Gary Boas, firstname.lastname@example.org
LONDON; VIGO, Spain; and PISCATAWAY, N.J. – Researchers have devoted considerable effort to developing materials for bone regeneration in the wake of damage or disease. Their studies have focused on producing tissue scaffolds that can mimic the natural extracellular matrix, often exploring the potential of bioactive glass fibers for directing and mediating cell growth.
A variety of techniques for generating these fibers have been described. In the Oct. 19, 2009, issue of Advanced Functional Materials, investigators from the University of Vigo, from Rutgers University in Piscataway and from Imperial College London reported a “laser spinning” method that yields a mesh of disordered intertwined freestanding fibers. The technique offers several important advantages over other approaches to producing bioactive glass fibers.
Developed by Félix Quintero and colleagues in the applied physics department at the University of Vigo, the technique begins with a small volume of precursor ceramic material that is melted at very high temperatures using a high-power laser (in the current study, a Rofin DC 035 CO2 emitting at 10,600 nm with 2.5 kW of power). At the same time, a high-velocity gas jet blows the molten ceramic, stretching and cooling it very quickly. Because this process occurs at such high speeds, the final structure is amorphous and, thus, essentially bioglass. Also, the extremely rapid stretching of the material leads to considerable length-to-diameter ratios – as much as 1,000,000:1.
Researchers have developed a method with which to produce glass nanofibers for use in bone regeneration applications. The technique yields fibers that more closely mimic the natural extracellular matrix and, furthermore, can be used with the bioactive glass known as 45S5, which is widely used clinically but is not readily drawn into fibers.
Controlling the melting of the precursor and simultaneous elongation of the fluid filaments – so as to achieve minimum breakup of the filaments into spheroidal droplets – proved challenging, Quintero said, but a detailed study of the process helped address this objective.
Using the technique, the researchers obtained fibers from materials that cannot be formed into fibers using more conventional methods. Thanks to its ability to produce fibers from very fragile melts, Quintero said, the investigators succeeded in generating fibers with the BioGlass composition. BioGlass, a commercially available bioactive glass also known as 45S5, is widely used clinically but not easily drawn into fibers because of devitrification – a process in which a material is rendered crystalline and brittle – which often takes place during the fiber drawing.

Listed records:
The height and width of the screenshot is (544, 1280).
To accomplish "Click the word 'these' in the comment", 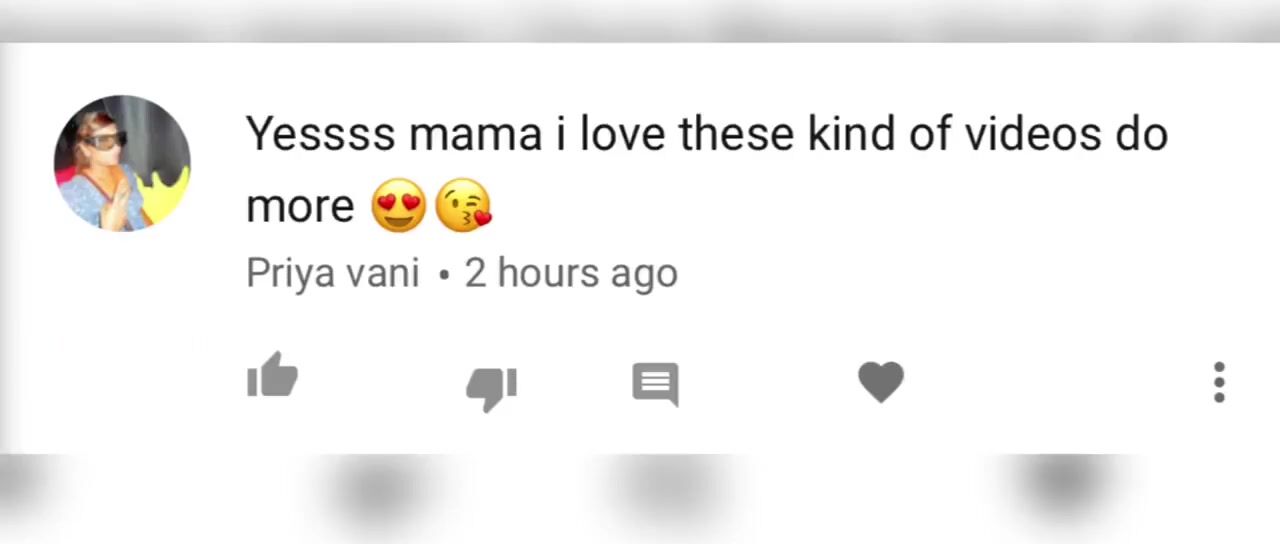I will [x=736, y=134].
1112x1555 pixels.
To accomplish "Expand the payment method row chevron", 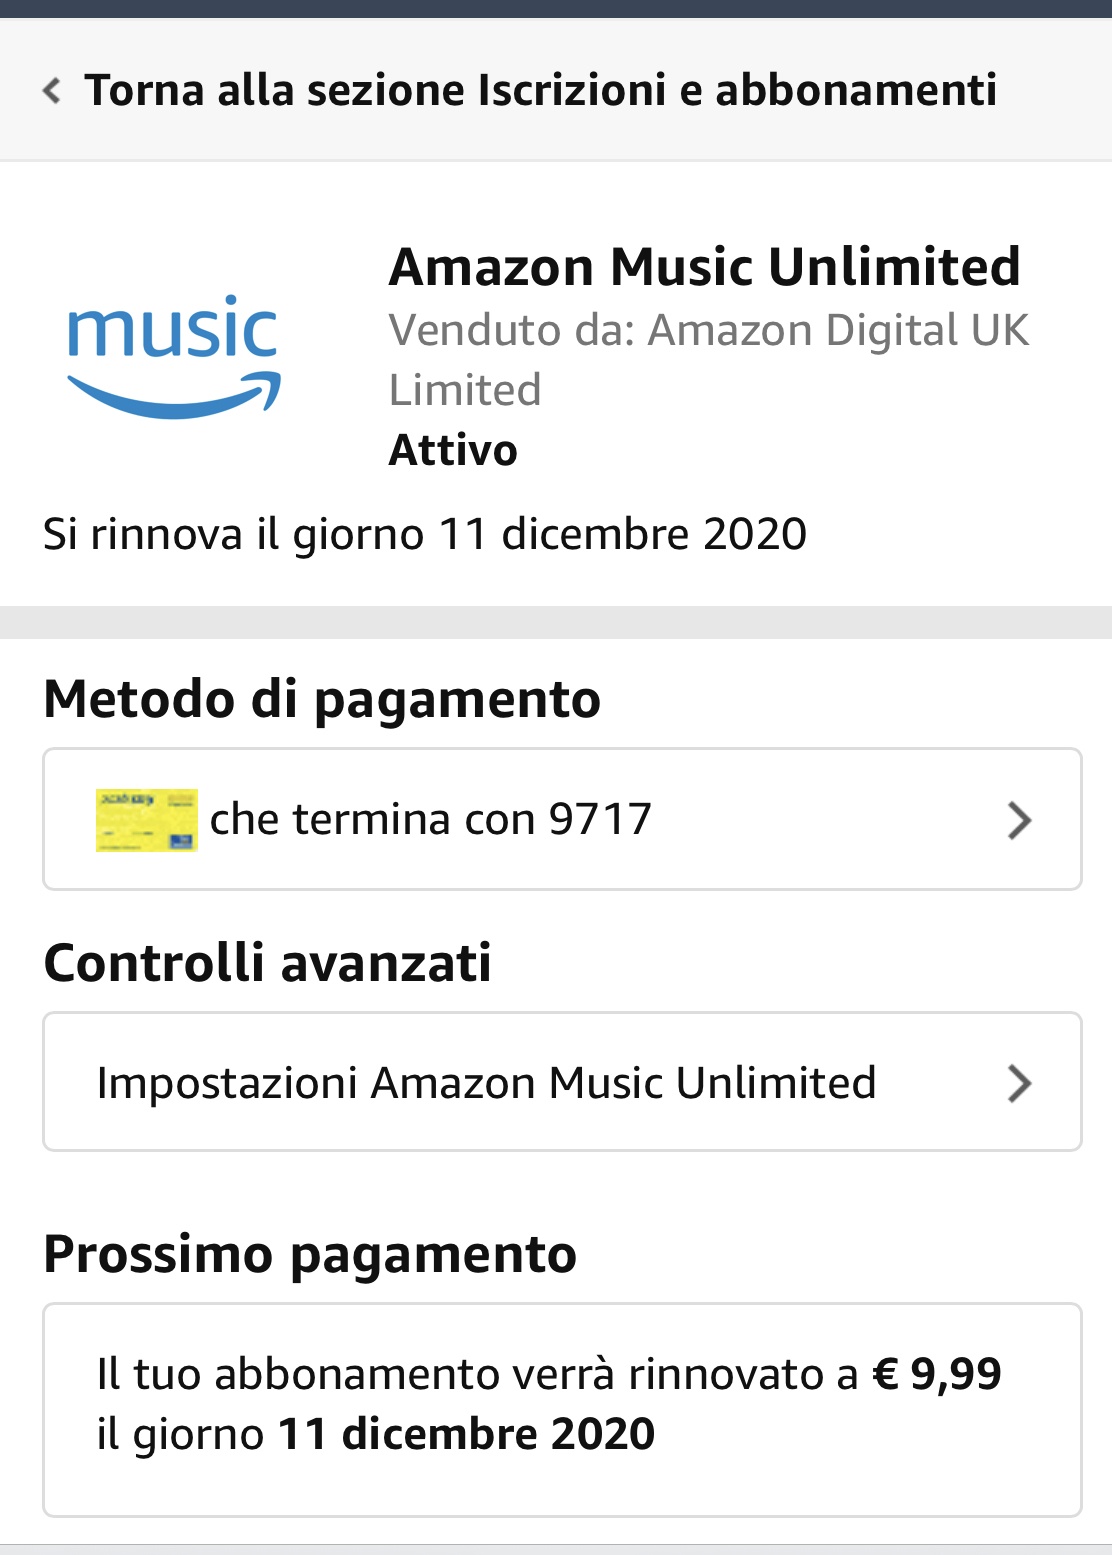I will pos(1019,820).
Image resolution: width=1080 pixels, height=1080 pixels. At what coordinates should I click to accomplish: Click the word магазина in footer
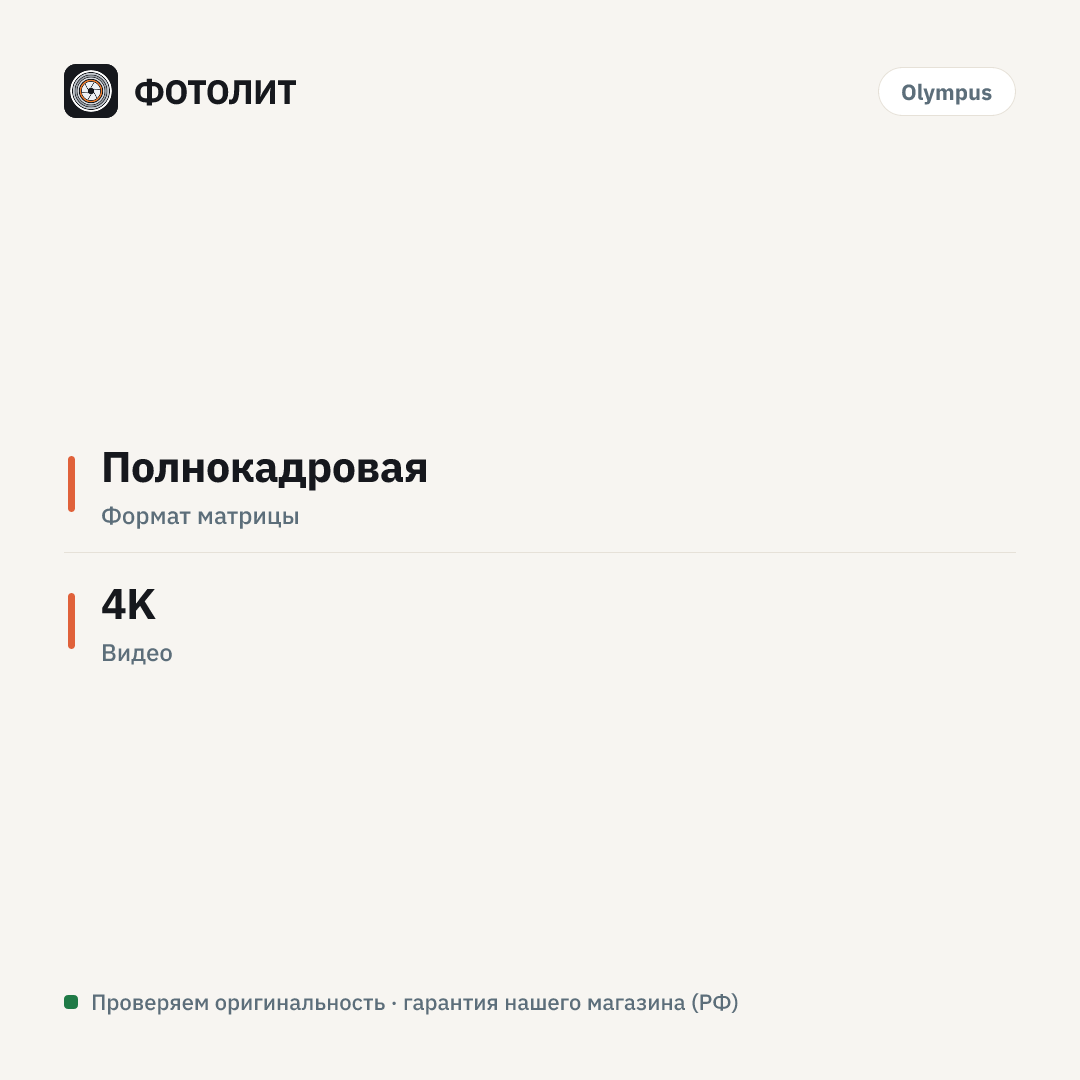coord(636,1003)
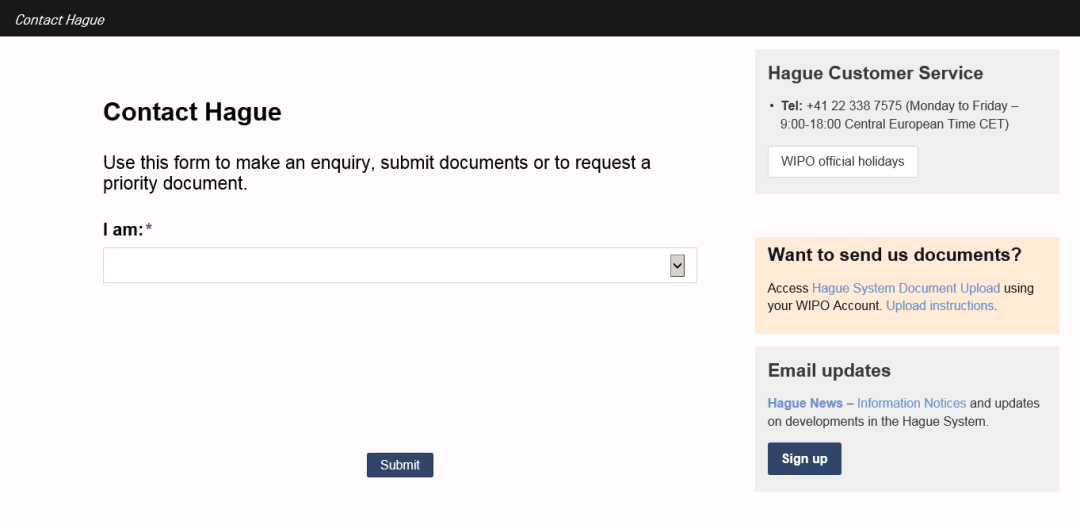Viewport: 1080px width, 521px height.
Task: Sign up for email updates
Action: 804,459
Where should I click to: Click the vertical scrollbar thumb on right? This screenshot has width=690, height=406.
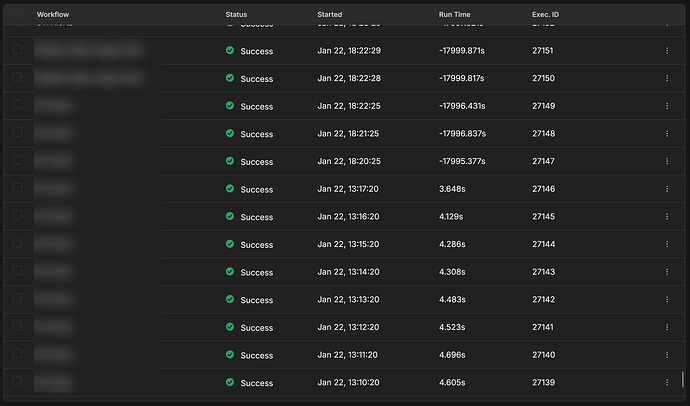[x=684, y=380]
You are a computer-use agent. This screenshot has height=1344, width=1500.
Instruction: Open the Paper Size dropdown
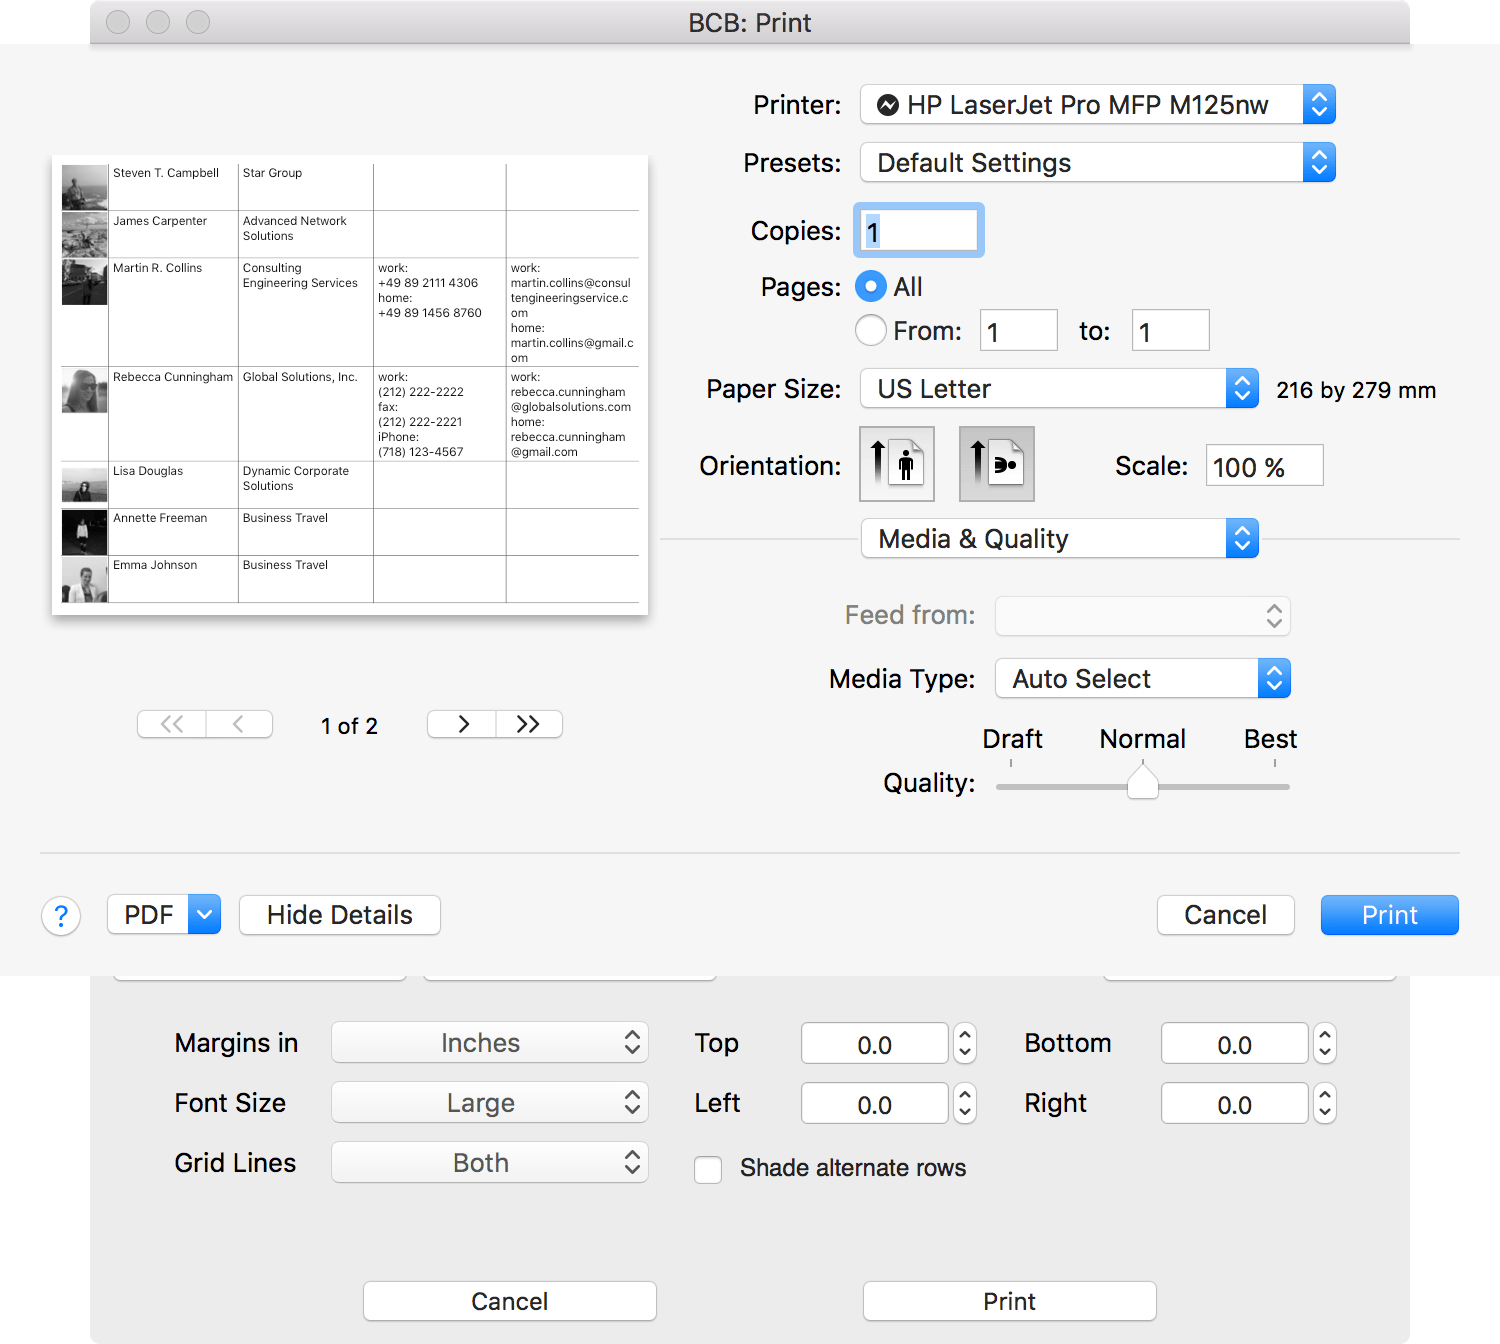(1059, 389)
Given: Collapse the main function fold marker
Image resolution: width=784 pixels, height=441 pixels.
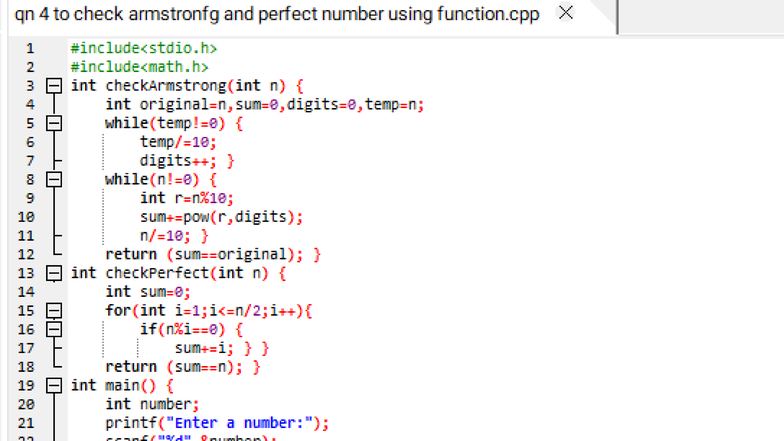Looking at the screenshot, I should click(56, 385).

Required actions:
a: Please sum up the laser-spinning article in two sentences.
b: Quote the laser-spinning article word for word, starting at "Controlling the melting" and ending at "the fiber drawing.".
The listing has nothing to do with the laser-spinning article.

Problem solutions:
a: Researchers from the University of Vigo, Rutgers University and Imperial College London reported a laser spinning method in which a high-power laser melts a precursor ceramic while a high-velocity gas jet stretches and rapidly cools it, yielding a mesh of amorphous bioactive glass fibers for bone regeneration. Because it can produce fibers from very fragile melts, the method made fibers from BioGlass (45S5), a clinically used bioactive glass that is hard to draw into fibers because of devitrification.

b:
Controlling the melting of the precursor and simultaneous elongation of the fluid filaments – so as to achieve minimum breakup of the filaments into spheroidal droplets – proved challenging, Quintero said, but a detailed study of the process helped address this objective.
Using the technique, the researchers obtained fibers from materials that cannot be formed into fibers using more conventional methods. Thanks to its ability to produce fibers from very fragile melts, Quintero said, the investigators succeeded in generating fibers with the BioGlass composition. BioGlass, a commercially available bioactive glass also known as 45S5, is widely used clinically but not easily drawn into fibers because of devitrification – a process in which a material is rendered crystalline and brittle – which often takes place during the fiber drawing.